A robotic fish designed by UK scientists is the latest tool in the fight against water pollution. The robotic fish are designed to swim independently via wireless technology in seas, ocean, rivers and lakes to detect sources of pollution.
As part of a three-year research project funded by the European Commission and organized by BMT Group Ltd, an engineering and risk management consultancy, the carp-shaped robotic fish will be used to detect pollution in the port of Gijon in northern Spain.
Five of the robotic fish are currently being designed and built by Professor Huosheng Hu at the School of Computer Science and Electronic Engineering, University of Essex.
Each robotic fish costs £20,000 to make and will measure 1.5 metres (1.6 yards) in length (roughly the size of a seal) and swim at a maximum speed of about one metre (1.1 yards) per second. The fish are expected to mimic the movements of real fish and will be equipped with small chemical sensors to locate potentially hazardous pollutants in the water.

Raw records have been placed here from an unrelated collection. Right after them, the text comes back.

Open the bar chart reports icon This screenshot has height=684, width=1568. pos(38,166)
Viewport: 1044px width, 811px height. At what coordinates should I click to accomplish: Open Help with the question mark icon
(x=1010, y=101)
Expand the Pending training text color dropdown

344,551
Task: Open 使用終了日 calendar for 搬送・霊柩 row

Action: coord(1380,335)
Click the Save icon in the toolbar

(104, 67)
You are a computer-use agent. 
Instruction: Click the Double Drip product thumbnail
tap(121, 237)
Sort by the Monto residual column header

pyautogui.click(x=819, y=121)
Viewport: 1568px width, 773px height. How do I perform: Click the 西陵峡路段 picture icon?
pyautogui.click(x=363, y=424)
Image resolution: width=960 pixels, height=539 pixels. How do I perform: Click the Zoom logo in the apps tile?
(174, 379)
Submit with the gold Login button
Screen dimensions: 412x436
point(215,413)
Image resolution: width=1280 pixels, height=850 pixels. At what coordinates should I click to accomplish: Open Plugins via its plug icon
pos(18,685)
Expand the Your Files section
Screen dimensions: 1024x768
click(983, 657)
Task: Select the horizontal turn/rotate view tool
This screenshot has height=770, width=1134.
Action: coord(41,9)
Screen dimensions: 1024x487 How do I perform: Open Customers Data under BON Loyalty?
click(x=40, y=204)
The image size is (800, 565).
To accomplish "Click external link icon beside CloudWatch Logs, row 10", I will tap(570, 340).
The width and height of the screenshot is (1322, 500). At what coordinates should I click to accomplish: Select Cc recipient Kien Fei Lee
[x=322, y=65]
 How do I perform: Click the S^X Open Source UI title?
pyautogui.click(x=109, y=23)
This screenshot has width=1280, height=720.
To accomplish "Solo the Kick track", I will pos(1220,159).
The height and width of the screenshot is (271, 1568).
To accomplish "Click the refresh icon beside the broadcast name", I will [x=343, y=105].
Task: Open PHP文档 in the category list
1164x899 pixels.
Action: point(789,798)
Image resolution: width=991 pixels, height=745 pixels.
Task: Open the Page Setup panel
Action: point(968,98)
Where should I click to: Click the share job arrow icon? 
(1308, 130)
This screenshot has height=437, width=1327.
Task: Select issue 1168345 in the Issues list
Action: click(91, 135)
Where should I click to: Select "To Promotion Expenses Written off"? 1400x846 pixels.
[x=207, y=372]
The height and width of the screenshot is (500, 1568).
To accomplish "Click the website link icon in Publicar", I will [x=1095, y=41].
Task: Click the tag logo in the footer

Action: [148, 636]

The robotic fish are designed to transmit information to a central hub via wireless technology. The fish will also return to the hub to recharge their batteries. The transmitted information will enable authorities to map in real time the source and scale of the pollution.
Unlike previously designed robotic fish that work with remote controls, the WIFI fish will have autonomous navigation capabilities, allowing the robotic fish to swim independently without human interaction. The robotic pollution finding fish are expected to be in use by the end of next year.